Manganese might be thought of as rather an unusual element to be important in human nutrition but it has vital importance for our bone health. It is a micronutrient needed for the biosynthesis of the mucopolysaccharides involved in bone matrix formation and is a co-factor for several enzymes in bone tissue. Too much, and it is toxic so biochemical systems exist for its regulation.
Good sources include avocados, spinach, raisins, pineapple, broccoli, egg yolks and green leafy vegetables. Tree saps, especially birch sap also contain significant quantities of this element.

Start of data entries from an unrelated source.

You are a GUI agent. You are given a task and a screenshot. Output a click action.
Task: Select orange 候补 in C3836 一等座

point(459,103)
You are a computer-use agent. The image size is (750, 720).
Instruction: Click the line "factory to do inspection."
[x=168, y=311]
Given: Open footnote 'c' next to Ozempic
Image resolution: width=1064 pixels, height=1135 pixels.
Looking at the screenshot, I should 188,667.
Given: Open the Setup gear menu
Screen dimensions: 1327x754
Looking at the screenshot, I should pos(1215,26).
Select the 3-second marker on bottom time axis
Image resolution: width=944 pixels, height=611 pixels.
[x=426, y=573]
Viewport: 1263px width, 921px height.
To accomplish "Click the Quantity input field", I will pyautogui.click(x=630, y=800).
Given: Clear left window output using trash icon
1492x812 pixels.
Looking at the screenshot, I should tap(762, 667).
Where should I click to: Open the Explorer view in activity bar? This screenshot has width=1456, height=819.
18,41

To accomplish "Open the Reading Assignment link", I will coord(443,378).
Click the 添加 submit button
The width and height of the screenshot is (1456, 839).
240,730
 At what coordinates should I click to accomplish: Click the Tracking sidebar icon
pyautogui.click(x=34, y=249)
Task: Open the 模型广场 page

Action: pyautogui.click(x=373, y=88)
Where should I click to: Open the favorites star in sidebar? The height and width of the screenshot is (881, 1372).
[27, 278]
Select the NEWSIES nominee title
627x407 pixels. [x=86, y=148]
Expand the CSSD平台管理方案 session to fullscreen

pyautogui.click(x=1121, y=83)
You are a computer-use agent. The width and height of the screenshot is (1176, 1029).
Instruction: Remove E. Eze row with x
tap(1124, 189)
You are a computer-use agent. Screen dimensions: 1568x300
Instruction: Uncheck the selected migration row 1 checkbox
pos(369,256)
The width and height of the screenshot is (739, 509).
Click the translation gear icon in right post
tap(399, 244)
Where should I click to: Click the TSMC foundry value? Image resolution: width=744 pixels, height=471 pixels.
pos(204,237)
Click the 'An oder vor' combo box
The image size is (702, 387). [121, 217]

Despite the integral part manganese is predicted to play in bone metabolism throughout our stages in life, studies investigating this micronutrient alone are very rare. There are however studies in manganese deficient animals that have indicated alterations in insulin-like growth factor (IGF) metabolism, linear growth and bone metabolism (Clegg et al., 1998). Young male rats subjected to a dietary manganese (Mn) deficiency generally responded by reductions in growth rate. The growth hormone (GH)/insulin-like growth factor (IGF) axis is critical for linear growth as this system is highly sensitive to the nutritional state of the animal. Clegg et al. (1998) examined circulating GH, IGF-1, and insulin levels in Mn-deficient (0.5 µg Mn/g of diet) and Mn-replete (45 µg Mn/g of diet) male rats. Mn-deficient animals displayed lower circulating concentrations of IGF-1 (66% of control levels) and insulin (60% of control levels) despite exhibiting significant elevations in circulating GH levels relative to Mn-replete animals (140% of control levels). Therefore, it was demonstrated that in young male rats, Mn deficiency is associated with alterations in IGF metabolism and these alterations may contribute to the growth and bone abnormalities observed in Mn-deficient animals.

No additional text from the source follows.